Le sous-titre de l’oeuvre “L’Orient créé par l’Occident” qui tenait d’avance à désamorcer les critiques d’une essentialisation des identités orientale et occidentale; montre bien qu’en « créant l’Orient », l’Occident se crée en fait lui-même, qu’il s’élève et se distingue par contraste et par démarcation dans une fiction de surplomb et d’autorité.
“L’Islam dans les médias” et l’orientalisme actuel :
En 1981, Saïd publie “Covering Islam” qui ne fut traduit en français qu’en 2011 sous le titre “L’Islam dans les médias”. Cette étude examine les origines et les répercussions d’une certaine représentation de l’Islam véhiculée par les médias assimilant cette religion “au terrorisme et à l’hystérie”. En investiguant ces perceptions, Saïd montre comment ces visions nourries d’ethnocentrisme, de distorsions historiques et d’un maniement frauduleux de l’étymologie permettent à ces nouveaux experts « d’élaborer de grandes théories culturelles sur une multitude de peuples”, sans considération pour les circonstances concrètes. L’étude de Saïd met en lumière la formation d’un “marché de l’expertise attractif et rentable des travaux sur le Moyen-Orient” et observe une forme de collusion entre “des recherches universitaires à la fois dociles et baclées » et « des intérêts politiques pour le moins troubles”, et montre qu’il s’agit d’un héritage direct de l’orientalisme du XIX ème siècle.
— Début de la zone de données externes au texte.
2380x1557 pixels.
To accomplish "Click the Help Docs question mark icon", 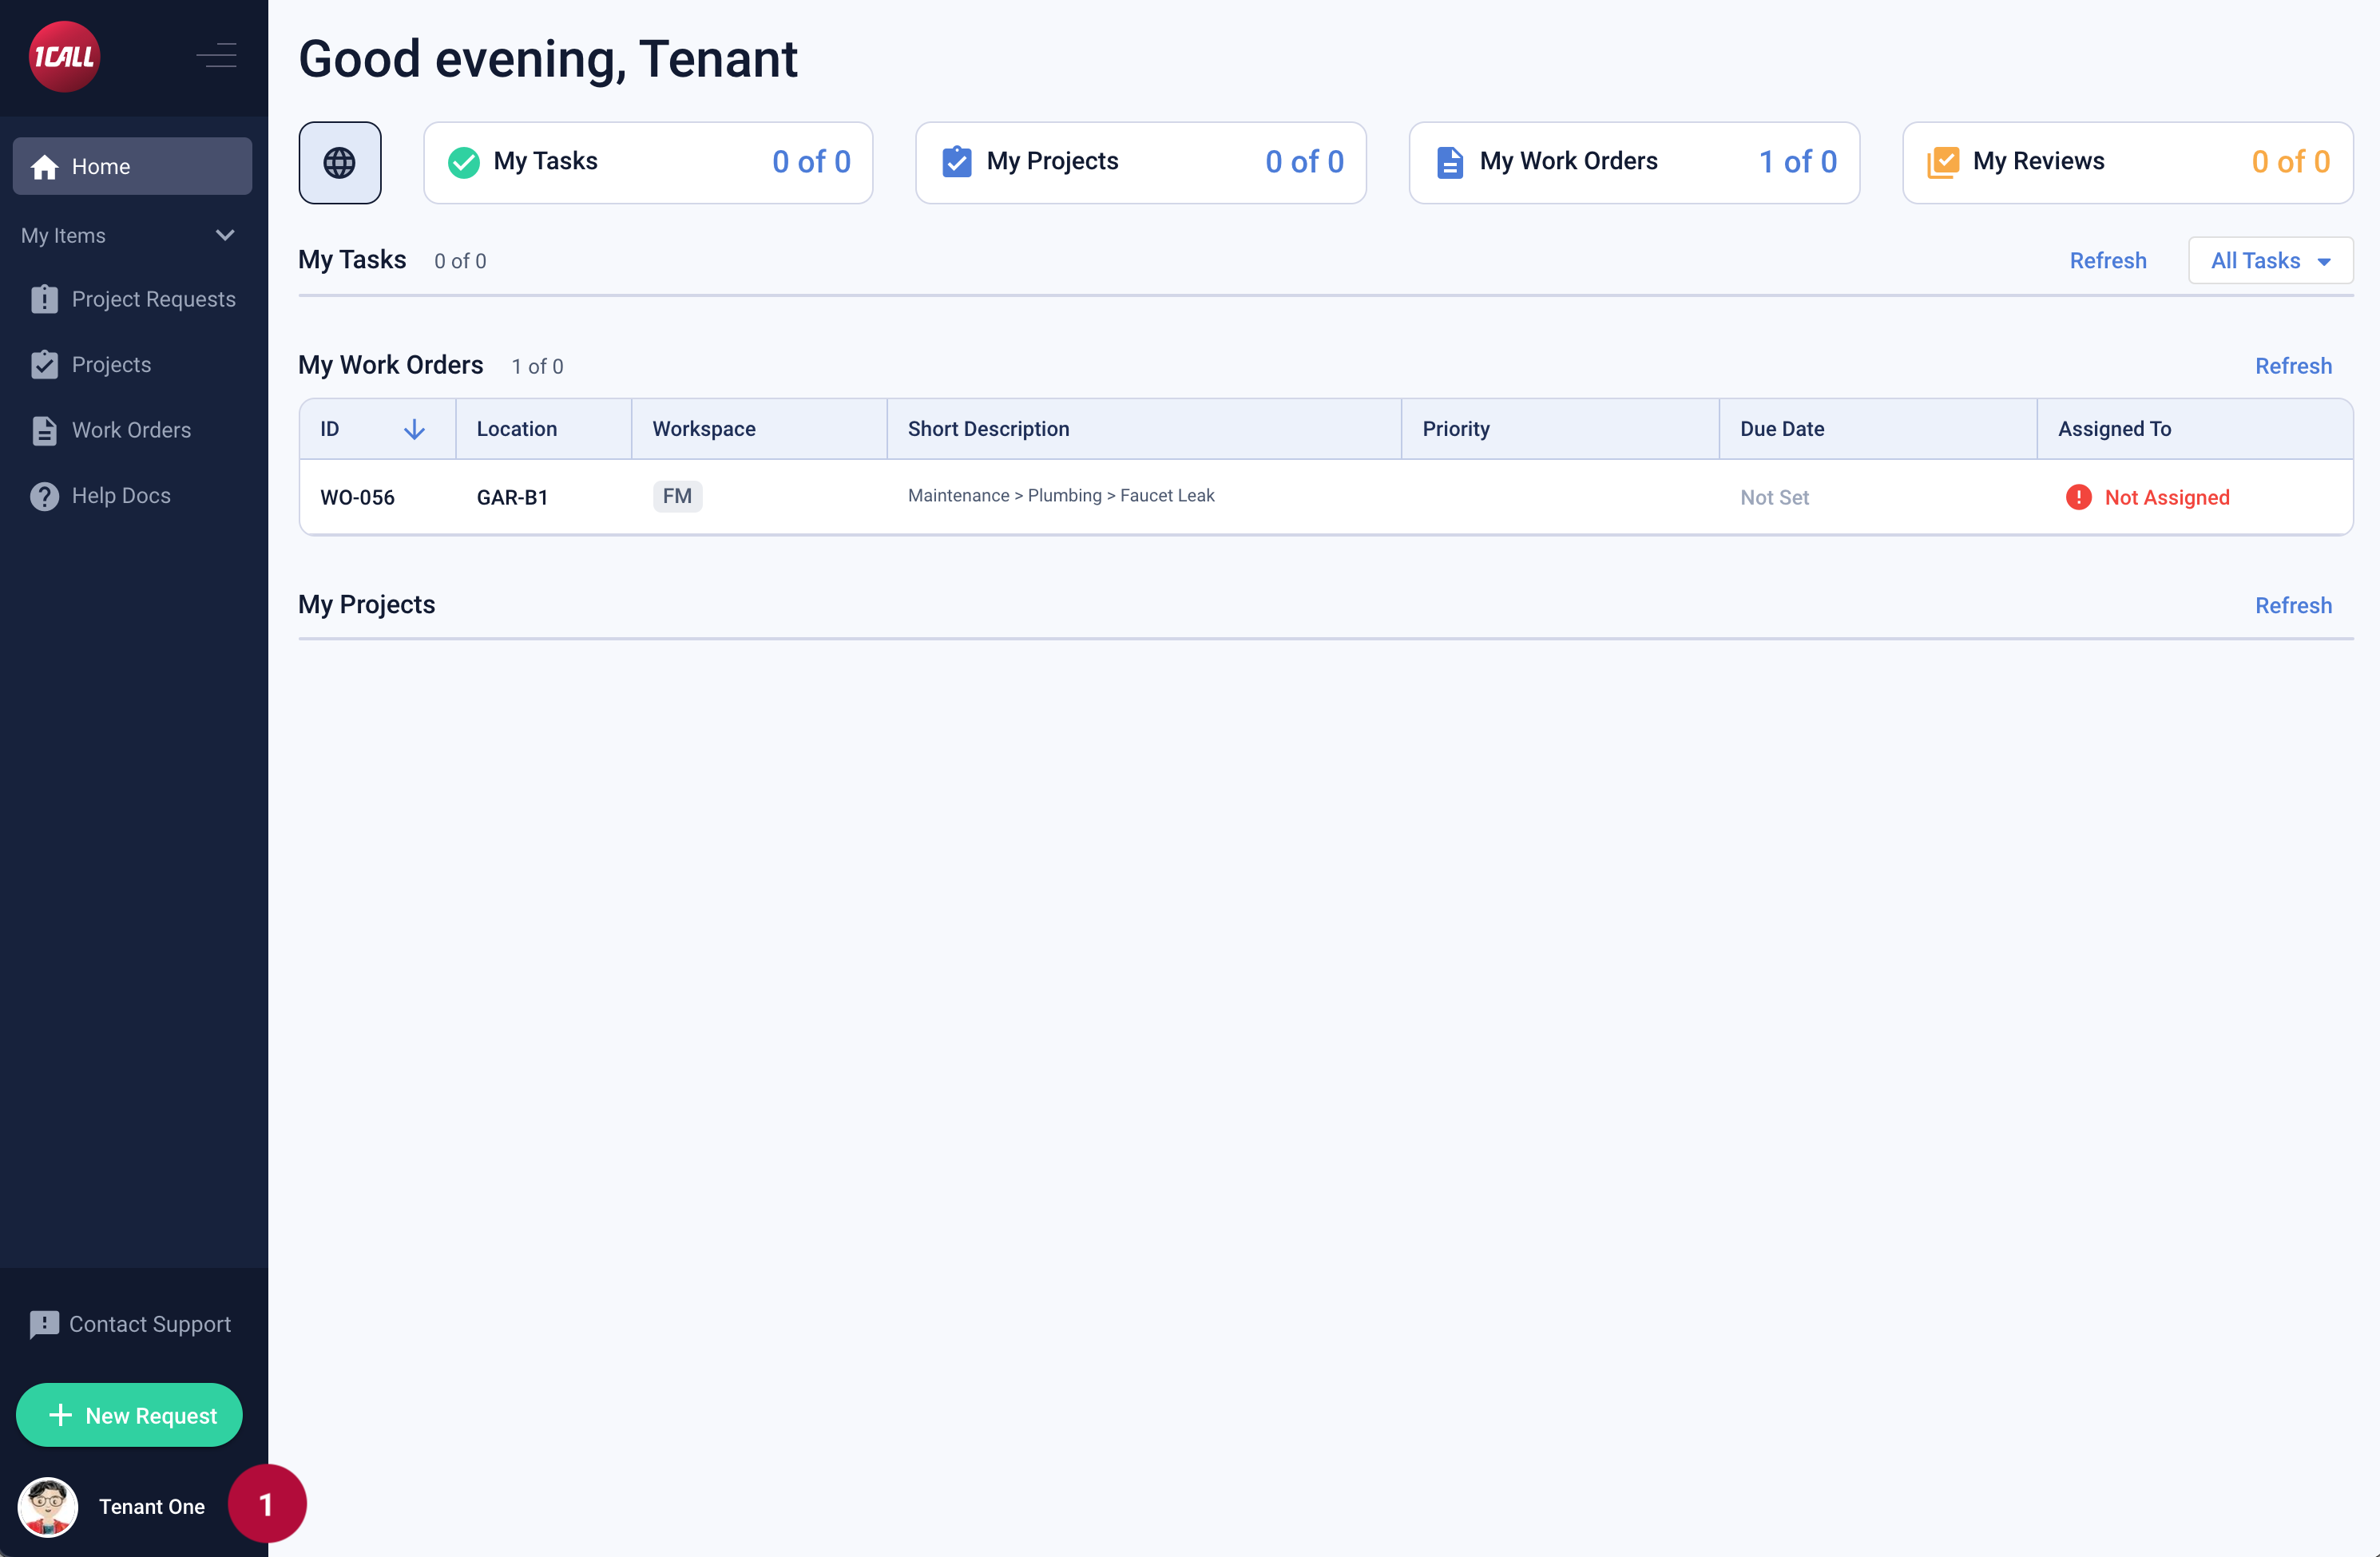I will pos(44,496).
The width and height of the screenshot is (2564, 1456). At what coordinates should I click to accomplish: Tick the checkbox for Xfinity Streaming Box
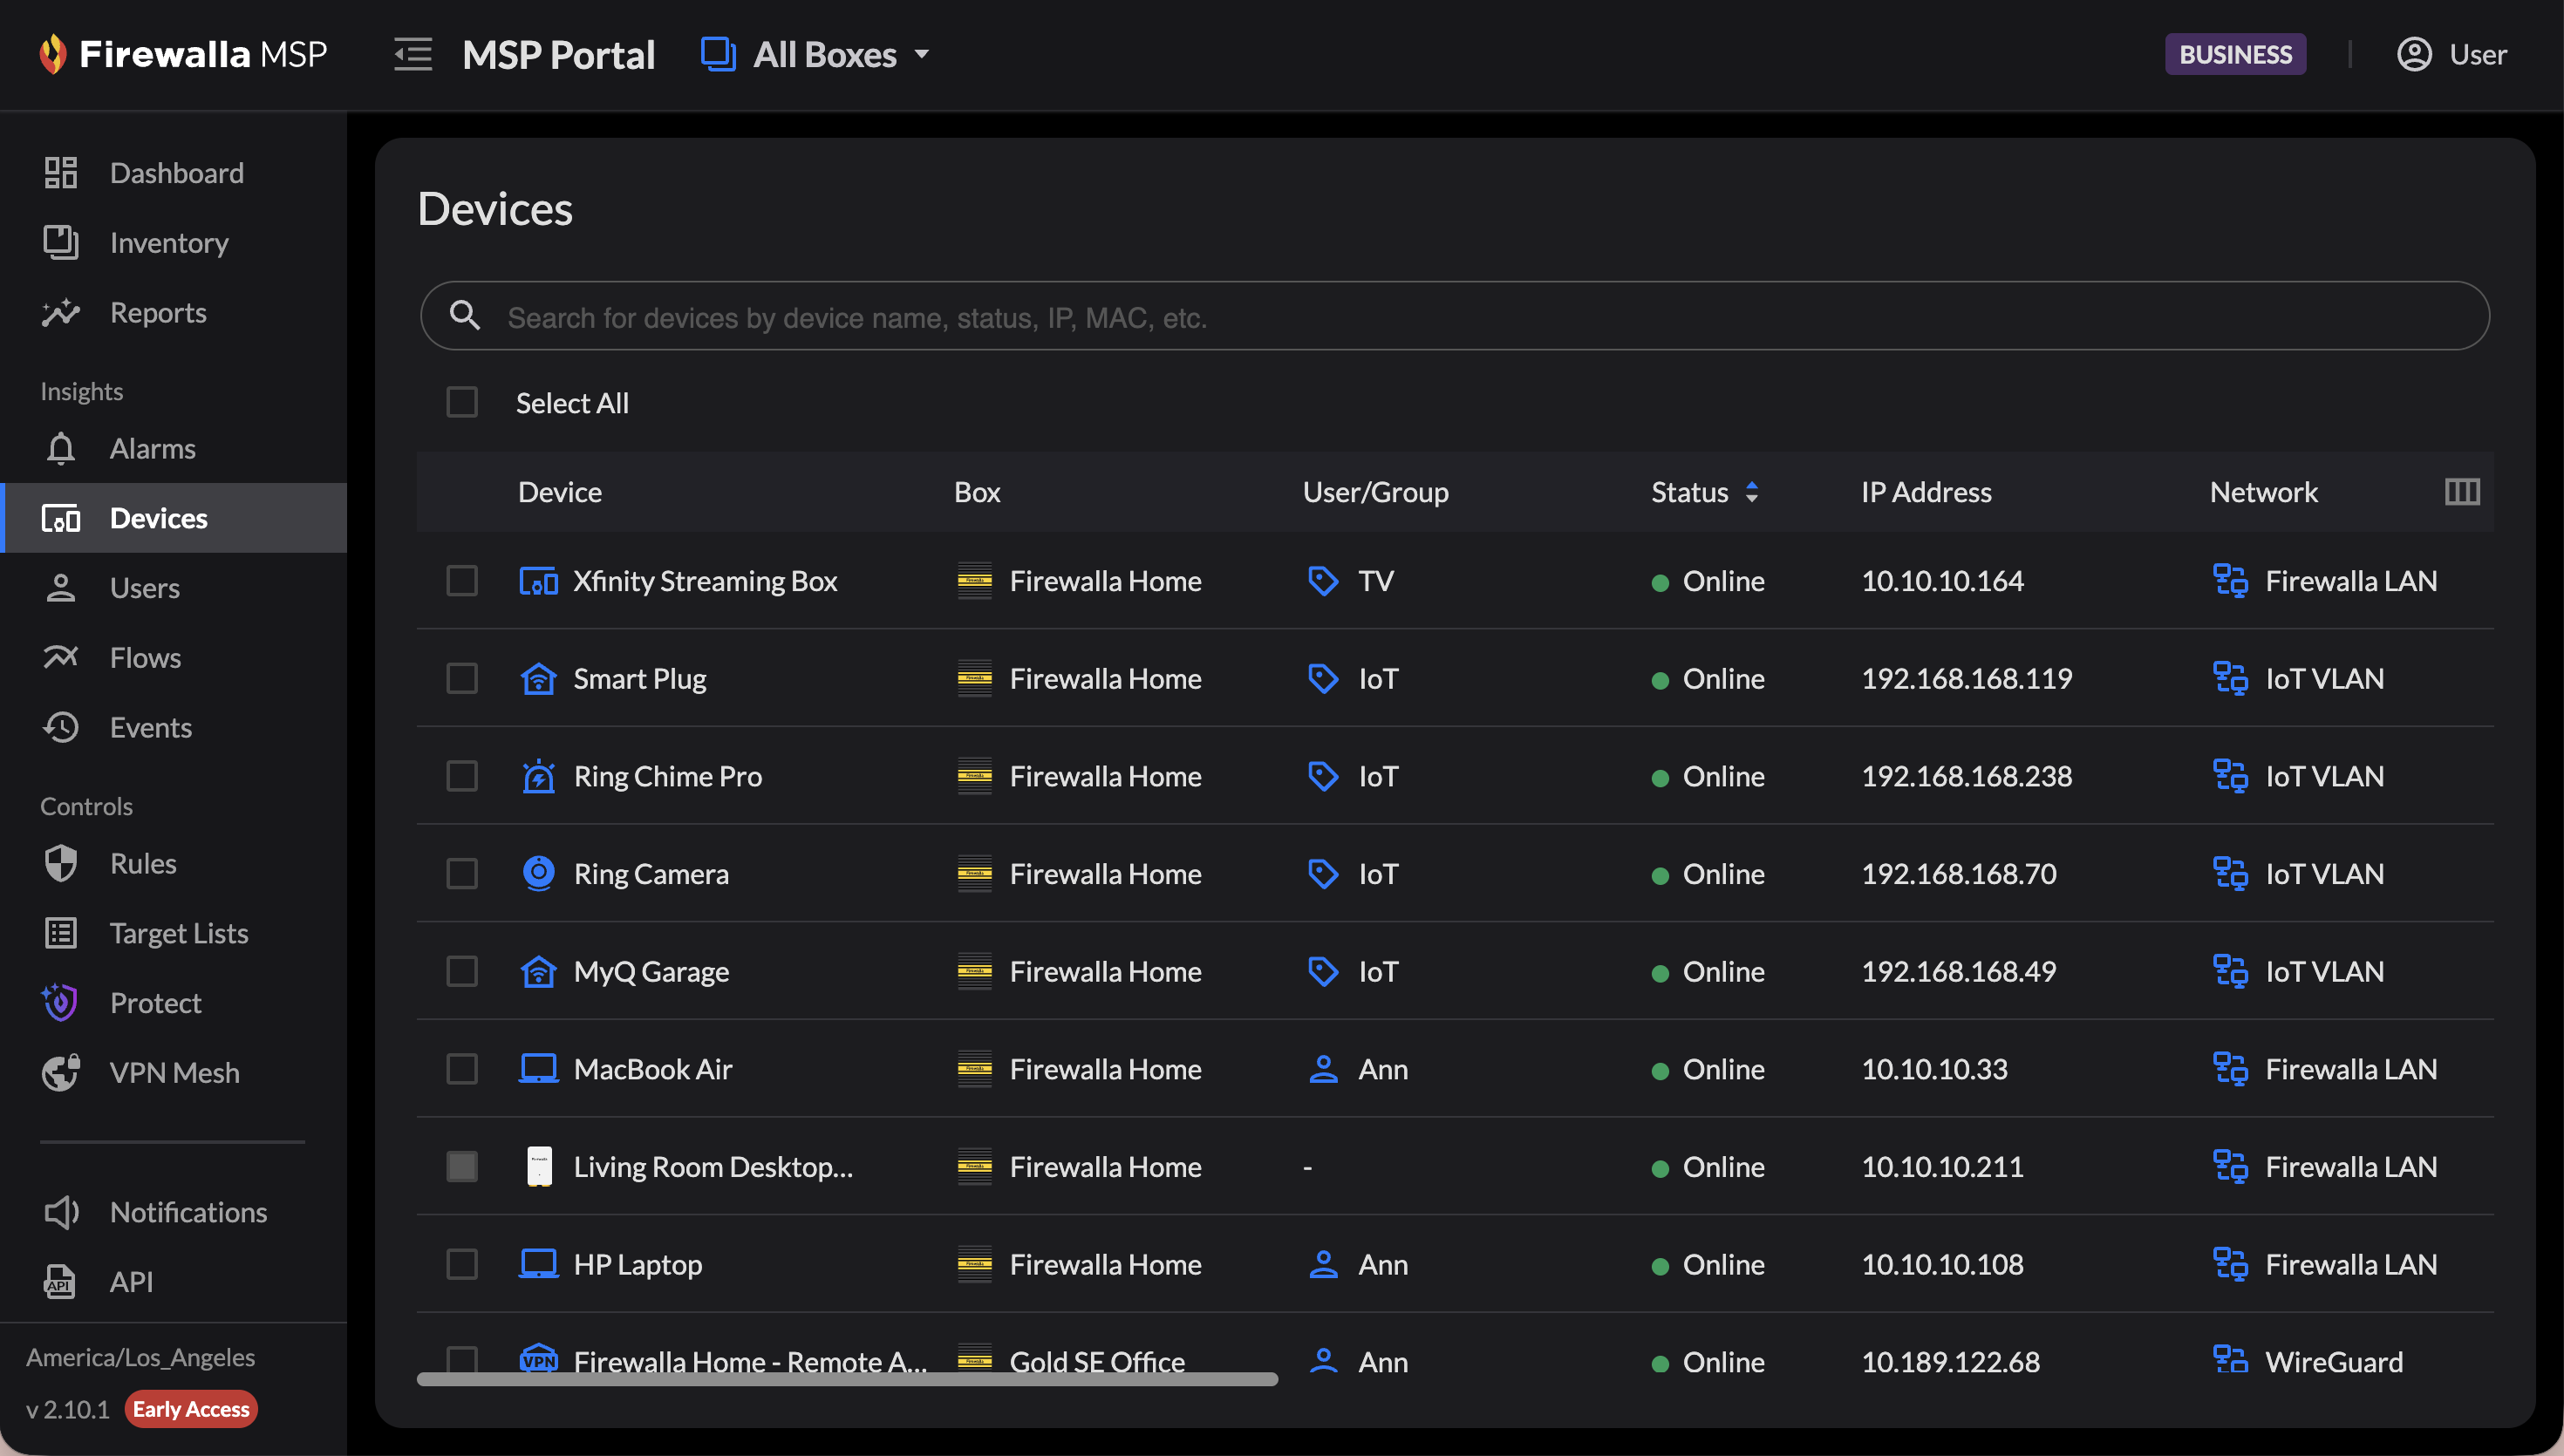(x=462, y=580)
L’orientalisme contemporain a cependant innové en employant désormais des « informateurs indigènes » qui leur permettent d’accentuer la légitimité de leurs analyses et la véracité de leurs propositions. L’ouvrage « Brown skins, White Masks” de Hamid Dabashi, ancien collègue et ami de Saïd à l’université de Columbia, étudie ce phénomène nouveau dans les sociétés occidentales : l’émergence de ce que l’auteur appelle « l’intellectuel comprador”, une personnalité médiatique “indigène” ou provenant de régions du Tiers Monde mise en avant par les pouvoirs occidentaux afin de légitimer l’entreprise de domination culturelle. Dans le contexte étatsunien qui est le sien, Dabashi se penche principalement sur les intellectuels irakiens ou d’origine irakienne qui ont travaillé à justifier la nécessité de l’invasion américaine de l’Irak en 2002 par exemple. Ce phénomène global est aussi visible en France dans les succès littéraires de certains auteurs ou personnalités journalistiques recyclant ces méthodologies orientalistes d’analyses, exposées et dénoncées par Saïd.
Conclusion :
L’étude de Saïd est demeurée pendant longtemps marginalisée en France. Malgré cela, elle a marqué durablement non seulement son champ académique mais également les luttes décoloniales. Exposant la colonisation comme un processus global, culturel et idéologique, qui dépasse la simple exploitation économique, l’analyse de Saïd a servi d’arme d’émancipation et de lutte contre le monopole de l’universel par les sciences occidentales. La présentation de S. Dayan-Hezrbrun nous a permis de prendre conscience de l’importance de cette référence pour continuer avec dignité notre combat pour l’équité et la justice.
Quatre titres pour comprendre :
Yves Clavaron, Edward Saïd, L’Intifada de la culture, éditions Kimé, 2013.
Edward Saïd, L’Islam dans les médias. Comment les médias et les experts façonnent notre regard sur le reste du monde, Sindbad, traduction de Charlotte Woillez, 2011.
Dominique Eddé, Edward Saïd. Le roman de sa pensée, La Fabrique, 2017.
Sophie Bessis, L’Occident et les Autres : histoire d’une suprématie, Paris, La Découverte, 2003.